A suspenção dos eventos prejudica também profissionais da área de filmagens e sonorização. A bandeira vermelha imposta nessa semana refletiu no cancelamento de todos os eventos da primeira quinzena de dezembro. Em alguns casos, houve cancelamentos de atividades que aconteceriam em fevereiro.
“Eu fiquei bem mal terça-feira, pois tivemos um bom mês de novembro, com eventos sendo fechados para dezembro, janeiro, fevereiro, uma procura muito boa. E terça foi uma enxurrada de cancelamentos e muitos não serão realizados então não se recuperam mais. E agora para as ceias de natal e Reveillon os hotéis estavam me procurando. Isso está sendo terrível”, opinou Yves D’Arrigo que trabalha com sonorização.
“Estão matando nosso ramo de empresas de locação, os músicos, DJs, iluminador, cerimonialista, decoração, buffet, salão, tudo isso. Sendo que os eventos estão sendo feitos com mais segurança do que a ida até a urna eletrônica”, observou.
“A gente sabe da gravidade do vírus, mas precisamos sobreviver, e maioria das pessoas que nos repreende por querer trabalhar tem seu salário garantido.

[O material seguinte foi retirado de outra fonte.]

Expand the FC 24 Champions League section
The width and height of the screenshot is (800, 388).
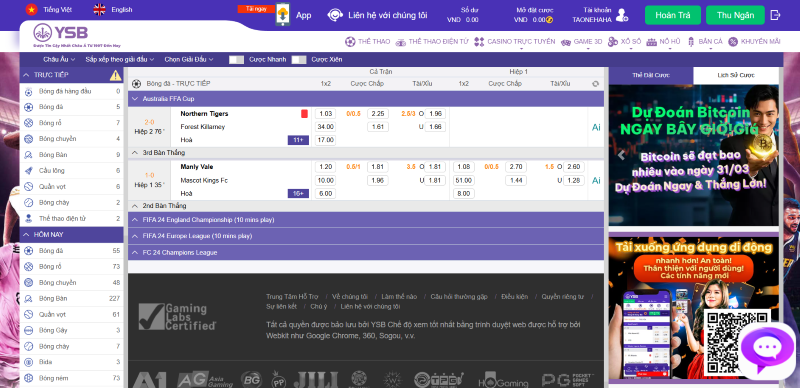click(366, 252)
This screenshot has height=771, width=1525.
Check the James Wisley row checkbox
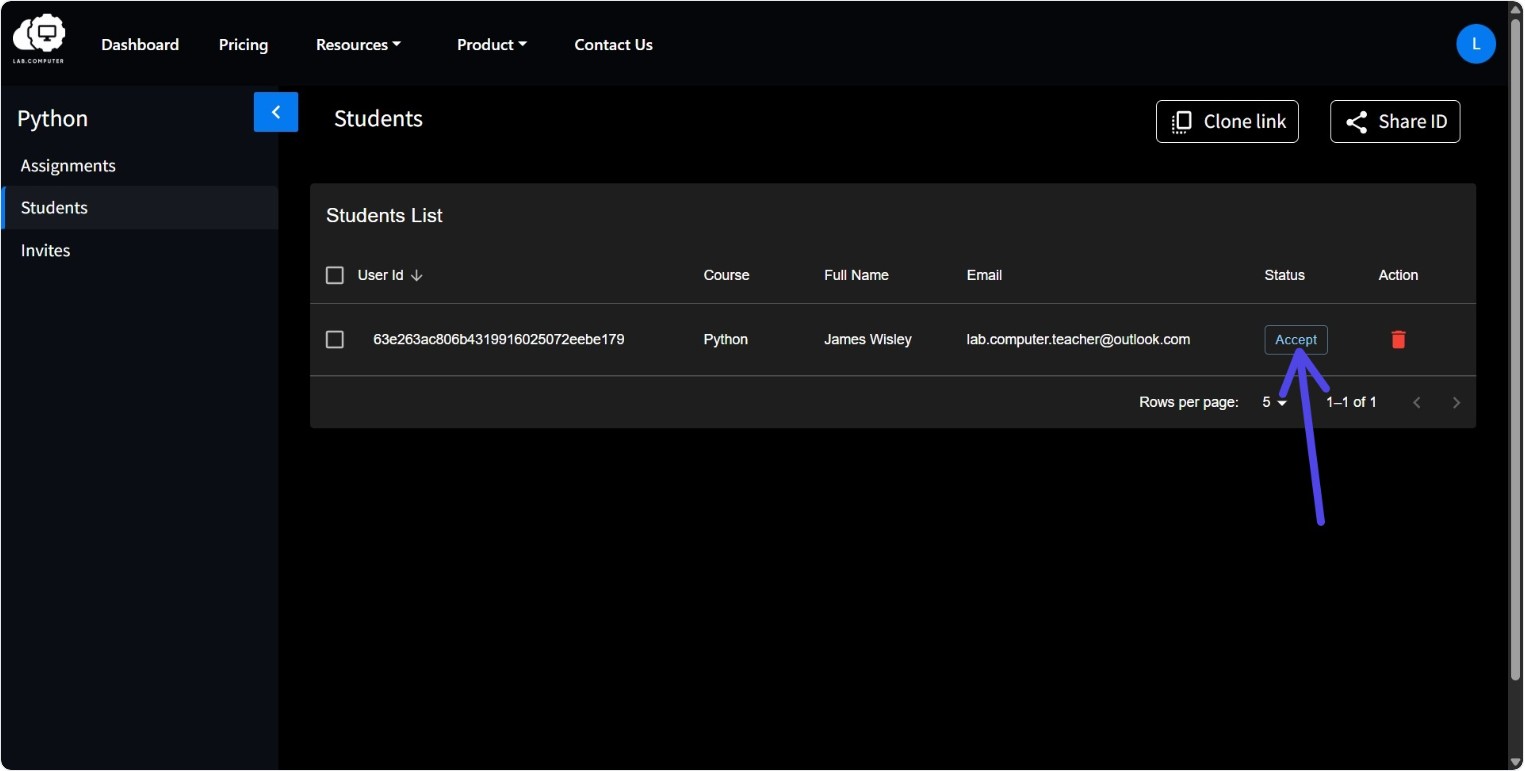click(x=335, y=340)
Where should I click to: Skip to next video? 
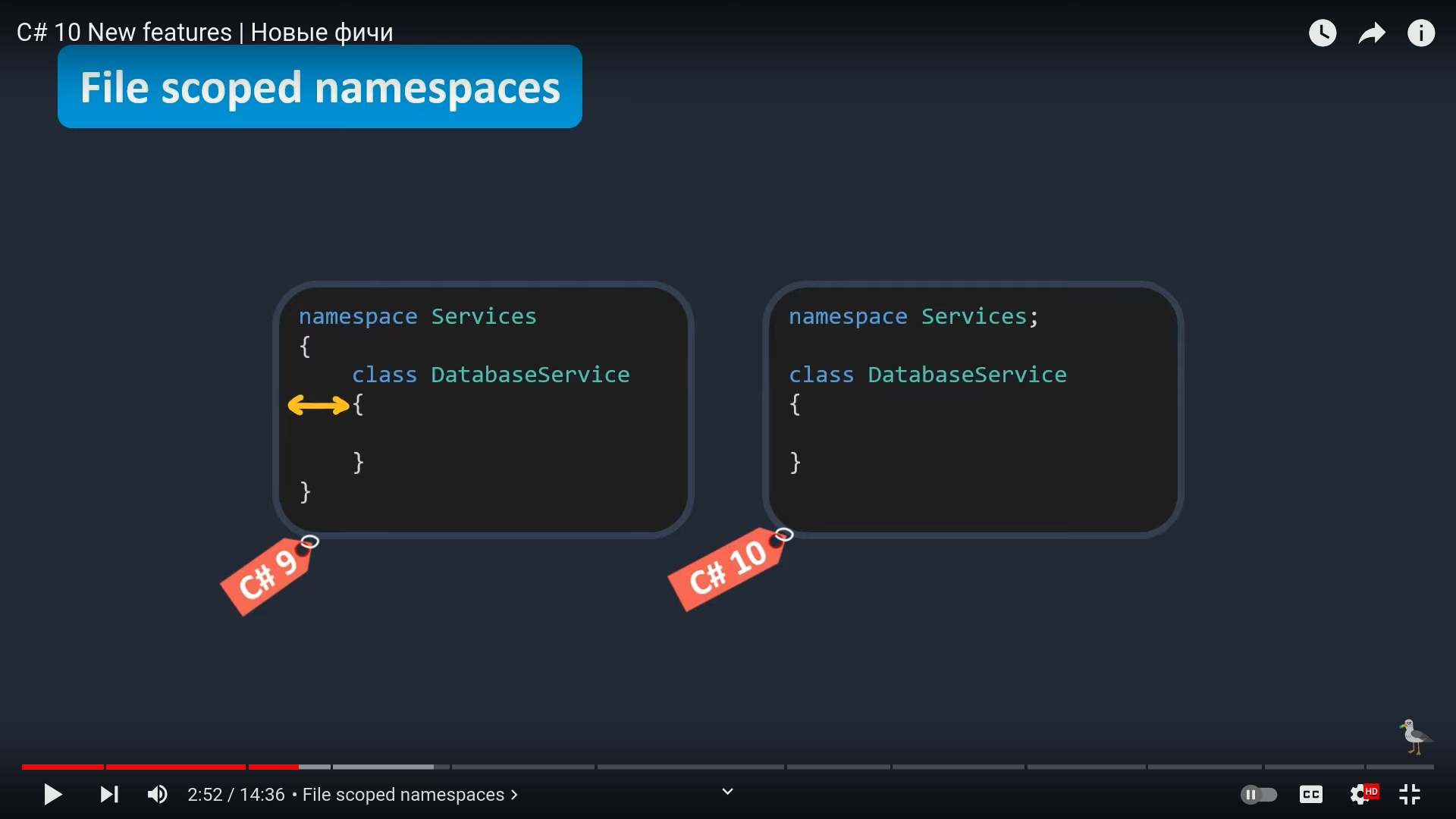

Eu estava atendendo três locais fixos durante a semana, agora não pode ter um som ao vivo para as pessoas não gritarem porque expele mais gotículas, pelo amor de Deus. A gente depende de trabalho para ter renda, eu não tenho nenhum tipo de renda que não é quando meu equipamento está em uso ou contratam meu serviço pessoal”, concluiu.
NO ESPORTE – As medidas também impedem as atividades em ginásios esportivos e atividades ligadas ao esporte. “Isso é hipocrisia dos nossos governantes. Enquanto estávamos em época de eleição com os índices de contágio subindo estávamos em bandeira laranja, passou a eleição caímos na bandeira vermelha. O governo acha que somos ignorantes, que não conseguimos fazer conexões simples sobre as coisas”, frisa Leonardo Frazão, que possui uma escolinha de futsal em Canela.
“Para o meu segmento, é um absurdo, porque aqui no Rio Grande do Sul o futsal é importantíssimo, muita gente pratica e muita gente vive do futsal, direta e indiretamente, preparadores, profissionais de educação física, árbitros, ecônomos de ginásios, etc.. E já ficamos sete meses desamparados, agora voltamos a trabalhar e fecha tudo de novo. Sendo que com os protocolos que temos no esporte se torna um ambiente bem controla, com índice de risco muito pequeno se comparado ao transporte público e a um mercado, por exemplo. Não tem cabimento. É um prejuízo enorme e quem paga essa conta?”, Questiona Frazão.